━━━━━ Supplied entries

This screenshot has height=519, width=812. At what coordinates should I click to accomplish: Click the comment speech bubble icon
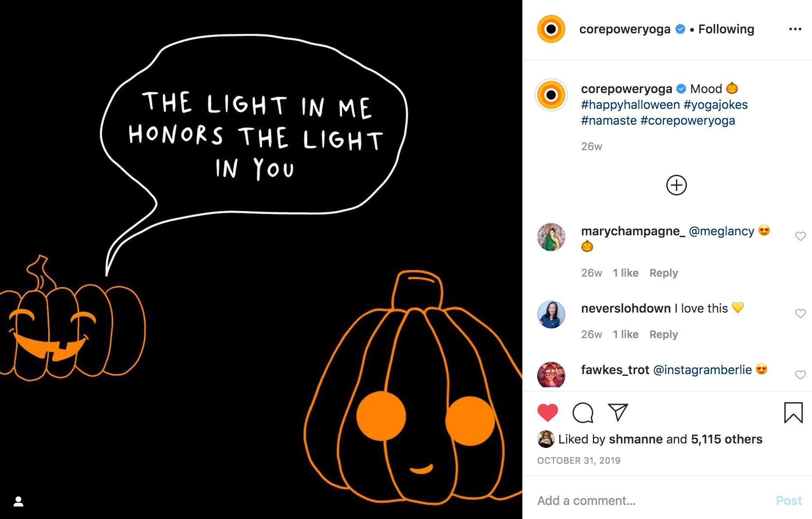pyautogui.click(x=583, y=413)
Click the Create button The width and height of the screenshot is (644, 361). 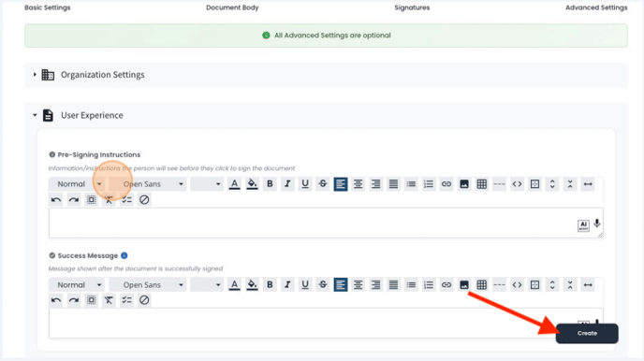tap(587, 333)
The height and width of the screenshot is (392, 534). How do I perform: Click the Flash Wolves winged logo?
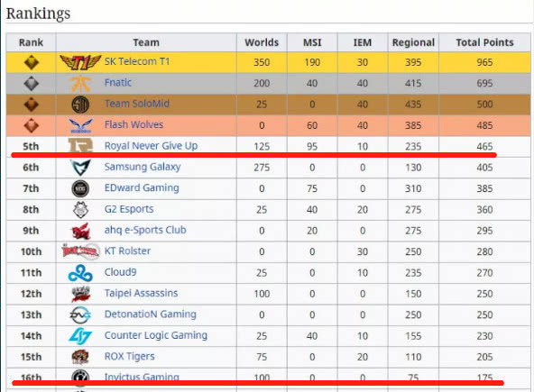point(80,125)
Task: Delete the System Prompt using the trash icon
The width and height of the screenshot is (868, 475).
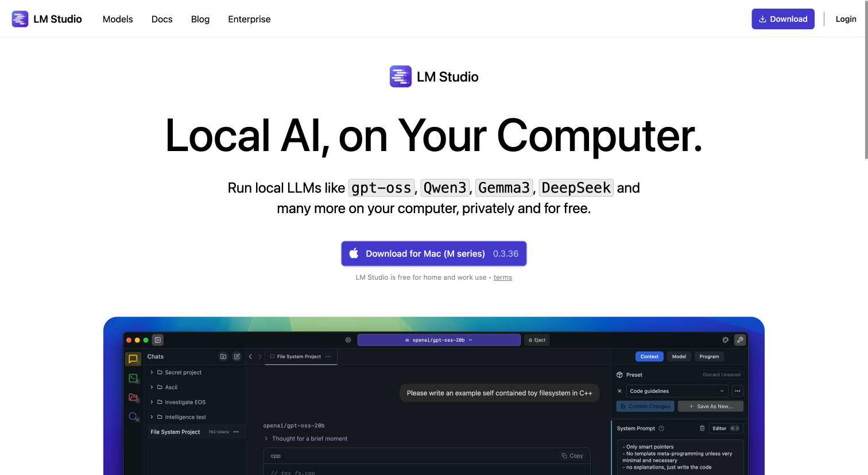Action: (702, 428)
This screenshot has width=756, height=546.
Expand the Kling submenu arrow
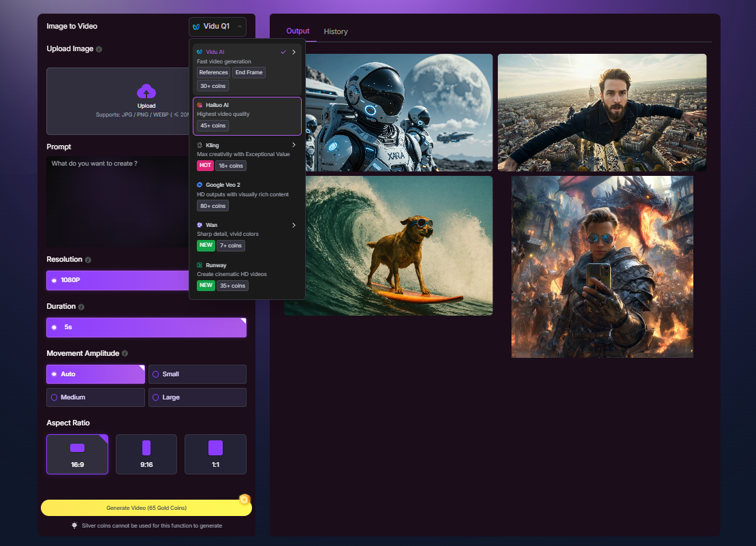tap(294, 145)
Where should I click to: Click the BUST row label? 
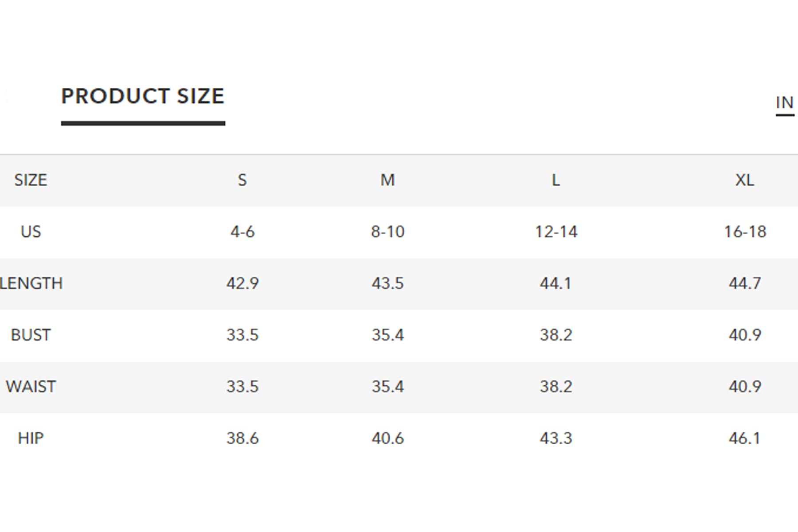coord(31,335)
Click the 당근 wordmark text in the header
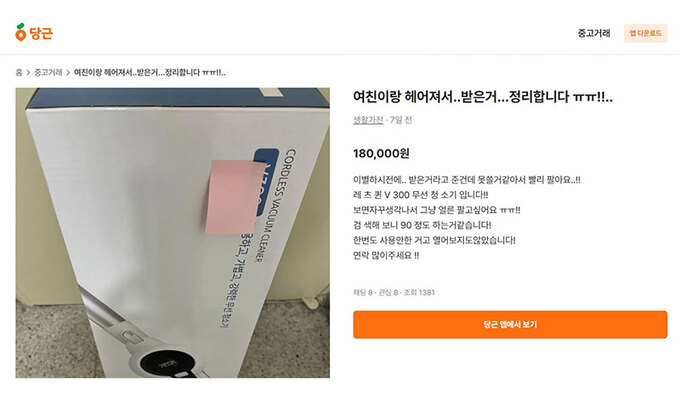Image resolution: width=680 pixels, height=408 pixels. click(41, 33)
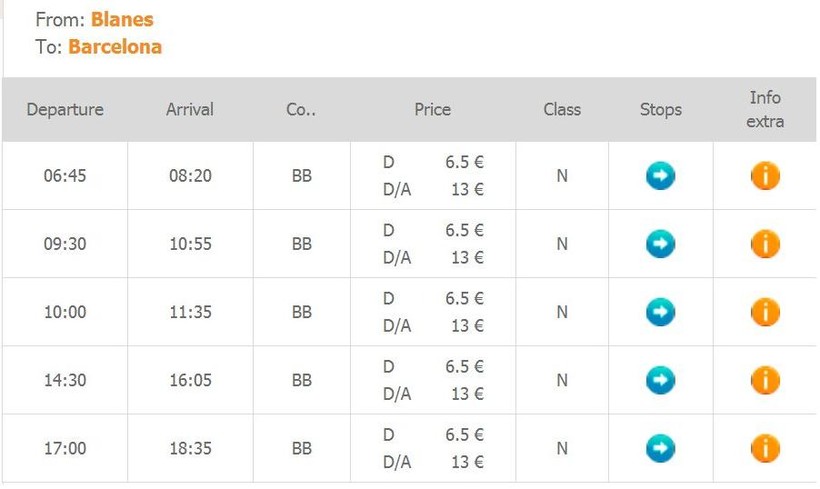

━━━━━━━━━━

Description of the task:
Leaving aside every picture, transcribe exactly the lines that run from the one with "Where should I" to the close of the listing above.

Solved exercise:
Where should I click to: Click the BUST row label? 
coord(31,335)
Click the 당근 wordmark text in the header
Image resolution: width=680 pixels, height=408 pixels. click(41, 33)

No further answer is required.